From the entries below, please output exactly the lines starting at the one containing "Click the blue" and ending at the one containing "The image size is (1200, 879).", both included.

+++ Data for review +++

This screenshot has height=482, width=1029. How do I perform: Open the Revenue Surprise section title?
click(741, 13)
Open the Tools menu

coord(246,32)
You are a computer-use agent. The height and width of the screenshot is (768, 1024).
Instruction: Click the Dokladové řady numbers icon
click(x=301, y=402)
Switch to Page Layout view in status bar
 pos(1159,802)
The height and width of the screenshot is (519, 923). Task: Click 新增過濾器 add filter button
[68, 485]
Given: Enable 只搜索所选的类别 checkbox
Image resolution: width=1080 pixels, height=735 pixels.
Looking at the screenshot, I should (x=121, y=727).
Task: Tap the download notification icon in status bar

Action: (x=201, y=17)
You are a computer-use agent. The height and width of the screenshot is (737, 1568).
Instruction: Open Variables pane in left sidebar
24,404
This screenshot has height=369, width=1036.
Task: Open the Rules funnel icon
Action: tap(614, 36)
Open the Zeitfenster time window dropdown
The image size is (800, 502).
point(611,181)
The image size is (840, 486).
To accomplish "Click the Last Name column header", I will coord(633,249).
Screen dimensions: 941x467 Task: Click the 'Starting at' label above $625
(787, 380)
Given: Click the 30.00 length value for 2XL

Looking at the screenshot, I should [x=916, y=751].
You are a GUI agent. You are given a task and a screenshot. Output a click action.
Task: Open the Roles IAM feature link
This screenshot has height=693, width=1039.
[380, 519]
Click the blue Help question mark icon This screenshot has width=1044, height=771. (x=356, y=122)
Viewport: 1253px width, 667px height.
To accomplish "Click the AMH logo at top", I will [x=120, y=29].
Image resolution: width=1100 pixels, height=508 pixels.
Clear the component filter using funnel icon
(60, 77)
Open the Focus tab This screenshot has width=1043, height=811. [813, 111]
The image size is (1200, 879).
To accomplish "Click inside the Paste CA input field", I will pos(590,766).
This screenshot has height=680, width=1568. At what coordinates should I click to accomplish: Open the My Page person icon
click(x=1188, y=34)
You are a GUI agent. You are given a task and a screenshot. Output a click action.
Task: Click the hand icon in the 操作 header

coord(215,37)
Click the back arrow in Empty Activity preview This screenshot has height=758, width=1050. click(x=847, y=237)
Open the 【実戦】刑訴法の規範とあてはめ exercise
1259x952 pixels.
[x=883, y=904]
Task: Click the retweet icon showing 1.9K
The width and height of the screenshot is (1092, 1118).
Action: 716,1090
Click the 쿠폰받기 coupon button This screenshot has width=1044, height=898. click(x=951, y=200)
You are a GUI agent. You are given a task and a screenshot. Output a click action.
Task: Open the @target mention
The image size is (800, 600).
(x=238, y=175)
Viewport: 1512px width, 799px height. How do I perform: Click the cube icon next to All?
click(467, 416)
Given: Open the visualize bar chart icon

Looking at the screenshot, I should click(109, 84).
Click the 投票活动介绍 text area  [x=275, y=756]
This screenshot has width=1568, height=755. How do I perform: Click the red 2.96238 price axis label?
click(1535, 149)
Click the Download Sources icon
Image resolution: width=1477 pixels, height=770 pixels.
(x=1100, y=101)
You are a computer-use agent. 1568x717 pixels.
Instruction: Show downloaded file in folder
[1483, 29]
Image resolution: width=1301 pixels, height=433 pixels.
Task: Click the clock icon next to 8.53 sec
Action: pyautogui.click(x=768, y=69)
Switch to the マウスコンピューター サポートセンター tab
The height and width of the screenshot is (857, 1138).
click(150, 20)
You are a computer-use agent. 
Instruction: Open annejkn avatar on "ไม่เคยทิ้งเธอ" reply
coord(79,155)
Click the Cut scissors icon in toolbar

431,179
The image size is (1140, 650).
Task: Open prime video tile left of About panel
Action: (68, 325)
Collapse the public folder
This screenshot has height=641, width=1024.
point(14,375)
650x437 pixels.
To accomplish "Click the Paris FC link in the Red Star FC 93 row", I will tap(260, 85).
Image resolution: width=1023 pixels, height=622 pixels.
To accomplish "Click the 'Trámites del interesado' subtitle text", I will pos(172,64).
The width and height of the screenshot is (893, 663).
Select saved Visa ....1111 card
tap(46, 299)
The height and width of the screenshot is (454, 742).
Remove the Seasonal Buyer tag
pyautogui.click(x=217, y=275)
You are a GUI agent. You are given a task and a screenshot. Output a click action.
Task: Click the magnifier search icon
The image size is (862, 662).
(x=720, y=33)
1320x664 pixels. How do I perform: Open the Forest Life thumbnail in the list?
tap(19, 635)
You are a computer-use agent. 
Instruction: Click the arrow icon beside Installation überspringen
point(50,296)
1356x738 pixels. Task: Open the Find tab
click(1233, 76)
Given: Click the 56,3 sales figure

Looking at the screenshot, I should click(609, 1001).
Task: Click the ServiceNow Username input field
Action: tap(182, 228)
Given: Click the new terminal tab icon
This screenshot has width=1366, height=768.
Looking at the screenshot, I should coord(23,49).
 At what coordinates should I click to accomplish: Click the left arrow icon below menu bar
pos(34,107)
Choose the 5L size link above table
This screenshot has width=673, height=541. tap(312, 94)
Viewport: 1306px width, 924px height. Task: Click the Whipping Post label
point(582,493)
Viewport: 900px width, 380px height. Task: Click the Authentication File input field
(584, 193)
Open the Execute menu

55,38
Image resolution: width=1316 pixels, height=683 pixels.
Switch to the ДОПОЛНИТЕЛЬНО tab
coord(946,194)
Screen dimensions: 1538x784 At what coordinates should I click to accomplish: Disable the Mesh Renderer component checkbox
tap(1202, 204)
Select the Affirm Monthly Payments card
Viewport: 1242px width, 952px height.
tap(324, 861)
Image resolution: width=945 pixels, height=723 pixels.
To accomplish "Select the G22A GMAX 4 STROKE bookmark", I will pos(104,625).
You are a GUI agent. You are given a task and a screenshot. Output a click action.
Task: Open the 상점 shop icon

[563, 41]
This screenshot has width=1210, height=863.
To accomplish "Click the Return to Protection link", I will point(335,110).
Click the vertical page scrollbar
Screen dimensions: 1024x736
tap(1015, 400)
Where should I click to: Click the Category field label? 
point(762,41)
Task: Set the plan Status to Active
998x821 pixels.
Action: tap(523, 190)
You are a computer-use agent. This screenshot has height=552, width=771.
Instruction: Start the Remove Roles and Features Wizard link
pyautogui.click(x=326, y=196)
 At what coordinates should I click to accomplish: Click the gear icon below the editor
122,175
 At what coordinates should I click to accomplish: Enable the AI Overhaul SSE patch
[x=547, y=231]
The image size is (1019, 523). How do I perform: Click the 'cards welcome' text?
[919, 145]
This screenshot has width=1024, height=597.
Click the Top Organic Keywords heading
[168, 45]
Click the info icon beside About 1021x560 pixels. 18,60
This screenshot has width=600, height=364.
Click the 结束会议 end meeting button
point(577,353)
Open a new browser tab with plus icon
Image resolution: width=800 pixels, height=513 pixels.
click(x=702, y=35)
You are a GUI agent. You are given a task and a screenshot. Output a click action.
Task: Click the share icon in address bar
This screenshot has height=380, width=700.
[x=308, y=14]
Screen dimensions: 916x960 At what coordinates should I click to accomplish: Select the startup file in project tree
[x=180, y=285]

+++

Result:
Click the blue Help question mark icon This screenshot has width=1044, height=771. (x=356, y=122)
Viewport: 1253px width, 667px height.
To accomplish "Click the AMH logo at top", I will [x=120, y=29].
Image resolution: width=1100 pixels, height=508 pixels.
Clear the component filter using funnel icon
(60, 77)
Open the Focus tab This screenshot has width=1043, height=811. [813, 111]
The image size is (1200, 879).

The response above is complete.